We need to upgrade the monitoring service's architecture in a way that it can perform website verifications from multiple regions of the world in parallel.

And only if all verifications from all of these regions fail, we are going to assume that the target website went really down.

Let's do it!

High level architecture and its 3 layers

In order to build multi region monitoring solution, we are going to need the following 9 AWS services:

No alt text provided for this image

These webservices will be used across the following 3 layers:

  1. business layer - will ensure that the target website is checked from 5 regions of the world in regular intervals and store results of these checks in the database,
  2. notification layer - in regular intervals will compare results of website checks from multiple regions stored in the database and will send out e-mail notifications in case of target website is down (not reachable from all 5 regions),
  3. presentation layer - will make results of website checks available on the public facing URL endpoint so that any user can view the details of the last run of checks via internet browser.

Business layer

Advanced Website Monitoring - Business layer

/click here to download the business layer architecture in higher resolution/

Notes:

  • to ensure that our business workflow runs every 5 minutes, we will set up so called scheduled pattern rule in Amazon EventBridge (works similarily like a traditional CRON job executed at specific intervals),
  • to orchestrate execution of Lambda functions in 5 different regions in parallel, we will use Amazon SNS (SNS will be triggered by Amazon EventBridge),
  • AWS Lambda function running at each of the 5 AWS regions will be nothing else than a very simple Python script. It will perform the following: fetch the data from Amazon DynamoDB to figure out which website should be checked and to know which string should be present on the target website to indicate website is up, try to establish HTTPS connection to the target website, check if it is running by verifying if required string is present in the response received from target website and finally update Amazon DynamoDB table with results of this verification.
  • in order to persist the results of the website check carried out in the 5 regions, we will use Amazon DynamoDB database table which will have the global table feature enabled (in other words we will setup database table replicas in the remaining 4 regions).

Notification layer

Advanced Website Monitoring - Notification layer

/click here to download the notification layer architecture in higher resolution/

Notes:

  • notification layer architecture also uses: Amazon EventBridge, AWS Lambda, Amazon DynamoDB and Amazon SNS,
  • what is different is that Amazon SNS will be triggered only if all target website checks fail in all of the 5 AWS regions,
  • when Amazon SNS gets triggered (AWS Lambda function publishes a message into Amazon SNS topic), notifications will be sent to all e-mails of SNS topic subscribers.

Presentation layer

Advanced Website Monitoring - Presentation layer

/click here to download the presentation layer architecture in higher resolution/

Notes:

  • Amazon API Gateway is used to create a public facing REST endpoint,
  • Amazon CloudFront takes care of handling http/https requests (bridges our website monitoring domain name with the mentioned public facing REST endpoint) + it also provides the web page caching,
  • when user visits website monitoring URL via internet browser, AWS Lambda function is triggered and will upon its execution retrieve the status of the last website check from the Amazon DynamoDB's table and generate a static HTML page.

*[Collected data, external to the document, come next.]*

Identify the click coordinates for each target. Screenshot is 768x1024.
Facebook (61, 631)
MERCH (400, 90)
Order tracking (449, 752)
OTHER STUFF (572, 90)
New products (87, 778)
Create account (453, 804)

Advanced (Multi Region) monitoring website

Actually this is the static HTML website which presentation layer generates.

AWS Multi Region Website Monitoring App - screenshot

Frequently Asked Questions (FAQ)

1) Why in your architecture did you decide to use Amazon SNS instead of AWS Step Functions for orchestration of AWS Lambda functions??

Because AWS Step Functions, unfortunately, does not support cross-region Lambda orchestration and Amazon SNS does.

2) Why is it needed to setup DynamoDB database table replication for all of the AWS regions that are used?

It is because standard Amazon DynamoDB table is reachable only from the AWS region in which it was created. Database table replication can make this table available for both READ and WRITE operations from multiple AWS regions.

3) Why is the response time mentioned below the individual region that high?

This is due to the fact that we are not doing traditional network ping operation in order to gather info about the round trip delay to the target node, but instead we are connecting to the target website via https protocol and fetching its content. So, overall, the following is incorporated into that response time:

  • time needed for DNS resolution of the target website's hostname,
  • time for HTTPS communication handshake,
  • time to download website's page.

4) How long did it take you to design and implement this 3 layered architecture?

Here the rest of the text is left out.